Stavros Niarchos Foundation
Alzheimer's Society has received a grant from the Stavros Niarchos Foundation towards our research to determine whether online CBT (Cognitive Behavioural Therapy) can improve the mental health of carers of people with dementia.
The Stavros Niarchos Foundation is one of the world's leading international philanthropic organisations, making grants in the areas of arts and culture, education, health and medicine, and social welfare. Since 1996 the Foundation has given €948 million through 2,115 grants to non-profit organisations in 102 nations around the world.
We are really excited that the Foundation has decided to support this vital and groundbreaking work which could see the development of a new service to improve the lives of the carers of people with dementia. Today 36 million people worldwide live with dementia and this is expected to rise to 115 million people by 2050. Together we have the opportunity through this project to make a difference to the quality of life these people experience. Importantly, if successful, online CBT training could benefit carers of other groups or carers, such as carers of people with Parkinson's disease.
Alzheimer's Society would like to thank the Board of Directors of the Stavros Niarchos Foundation for their generous support of the online CBT research project
Mike Gooley Trailfinders Charity
Research into dementia at Alzheimer's Society has also received a major financial boost thanks to a charitable donation of more than a million pounds.
The Society will receive a total of £1.2 million from the Mike Gooley Trailfinders Charity. The money is specifically for research and will fund two fellowships, which will improve understanding of the condition and explore ways of improving drug treatments for dementia. The Mike Gooley Trailfinders Charity has also pledged significant funding towards a further exciting new project, details to be announced later in the year.
This is the first time the Mike Gooley Trailfinders Charity has awarded a grant to the Alzheimer's Society for dementia research. The founder of the charity, after whom it is named, is the chairman of the travel company Trailfinders Ltd.
The supporters above have all given large grants for specific purposes. However, many more of our regular supporters donate regularly and give small amounts ranging from £100 up to £20,000. These are often pledged over three or four years.
Rosetrees Trust was established in 1987 and over 20 years has gifted millions of pounds to cutting edge research.

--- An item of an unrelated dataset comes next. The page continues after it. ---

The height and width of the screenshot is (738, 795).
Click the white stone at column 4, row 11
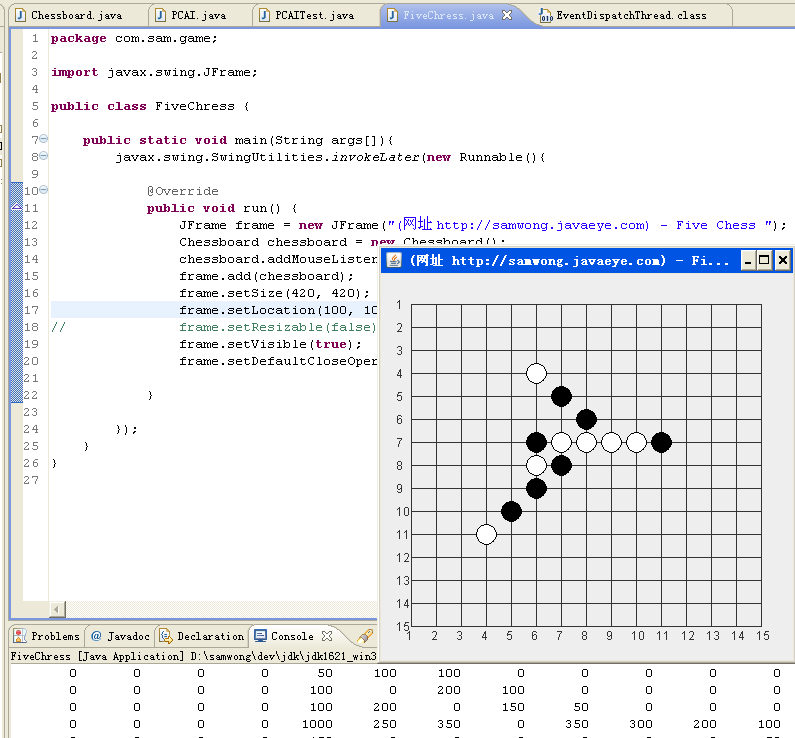coord(486,534)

Rosetrees Trust's vision is to fund researchers whether established or young and promising with the potential to become future leaders in their field and achieve extraordinary improvements in human health.Rosetrees Trust has supported research projects through the Alzheimer's Society for over 15 years, with funding of over £200,000. Rosetrees Trust has supported leading researchers such as Dr Wendy Noble and fellows under Professor Simon Lovestone and Professor Brian Anderton, at major research centres like the Institute of Psychiatry, in their quest to understand the processes by which Alzheimer's Disease occurs, to be able to better diagnose the disease and find targets for drugs to block its development.